Bu bölge, Suriye içinde Halep yakınlarında güvenli bir bölgeydi.
Naklin daha güvenli ve sağlıklı olması için, yol üzerindeki şehirlerin valilerine ilave para gönderildi. Nakledilen insanların iaşe, güvenlik ve sağlık ihtiyaçlarına yardımcı olması sağlandı. Yol boyunca Müslümanların olası saldırılarından korumak için ilave Jandarma grubu oluşturuldu. Hatta bu yeterli olmayınca, bölgedeki hapishanelerden adam çıkarılıp Jandarma yapıldı. Bu nakiller boyunca, Ermenileri korumakla görevli Türklerden, görevlerini aksattıkları nedeniyle, mahkeme edilen hatta idam edilenler oldu. Buna rağmen yollar bozuk, kağnı ve at arabaları ile yolculuk uzun sürdüğünden, yollarda hastalıklardan ölenler oldu. Zaten ülkenin her yerinde Açlık, hastalık ve savaştan sayısız insan ölmekteydi. Hastaneye kaldırılan Türk askerlerinin yarısı daha tedaviye başlamadan, açlıktan ve hastalıktan ölüyordu. Açlık ve hastalıklardan ölenlerin sayısı, savaşta ölenlerden 5 kat fazlaydı.

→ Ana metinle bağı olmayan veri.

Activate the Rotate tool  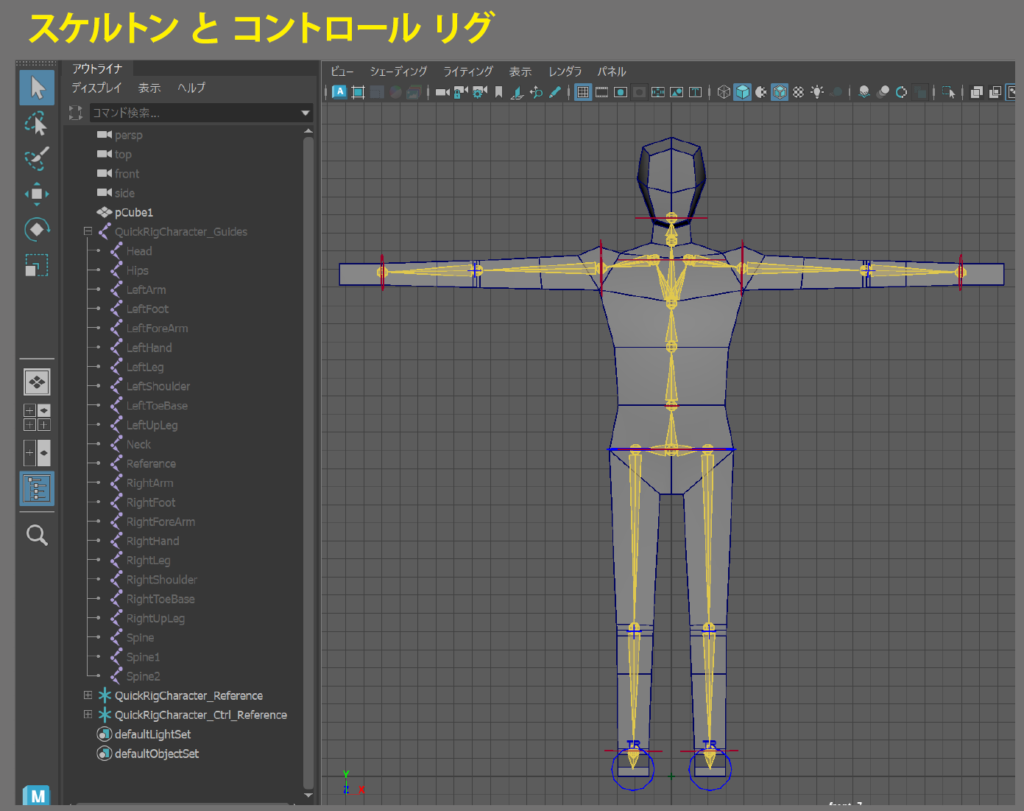point(37,229)
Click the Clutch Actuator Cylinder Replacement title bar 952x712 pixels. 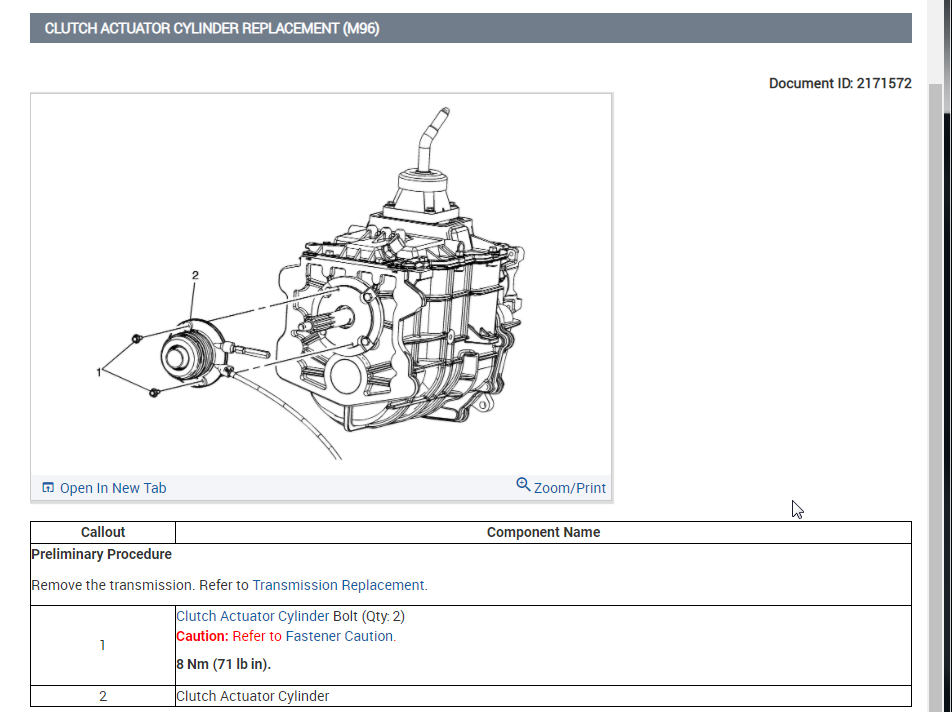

Birinci dünya savaşının bu en yoğun olduğu günlerde, Van ve çevresinde yaşayan Ermeniler, Devletin çağrılarına uymuyor, askere alınamıyordu. Hepsi de Ermeni çetelerin organizasyonu ile Yaklaşan Rus ordularına katılıyordu. Rus ordusunun ön saflarında savaşarak bölgedeki Türk, Kürt Müslümanları katlediyorlardı.
Eğer bölgedeki Ermeniler, devletin çağrılarına uyarak Osmanlı ordularına katılsalardı, en az 50 bin kişilik ilave bir ordu oluşturula bilecekti. Ve feci Sarıkamış faciası da yaşanmamış olacaktı.
Ama Van‘dan Erzurum’a kadar, bölgede yaşayan Ermeniler, yabancıların kışkırtmasıyla, Osmanlı’nın seferberlik ilanıyla askere çağırma emrine uymadılar. Üstelikte, silahlarıyla birlikte, hududu geçerek Rus ordularına katıldılar. Osmanlıyı arkadan vurmaya başladılar.
Böylece toplamda, Rus ordularında savaşan Ermenilerin sayısı 150 bini bulmuştu.
Yüzyıldır dünya kamuoyunu meşgul eden Ermeni sorununun yaratıcıları, dönemin ABD büyük elçisi Morgenthau( Musevi asıllı), İngiliz görevli yazarı Lort Bryce ve Osmanlı içinde görev yapan ABD’ li Protestan misyonerler ve Osmanlı içinde ABD kontrolündeki kolejlerin yönetimleridir.
(Bunların birlikte oluşturduğu — Mavi Kitap ve Büyükelçi Morgenthau’un hikayesi– adlı yayınlardır.)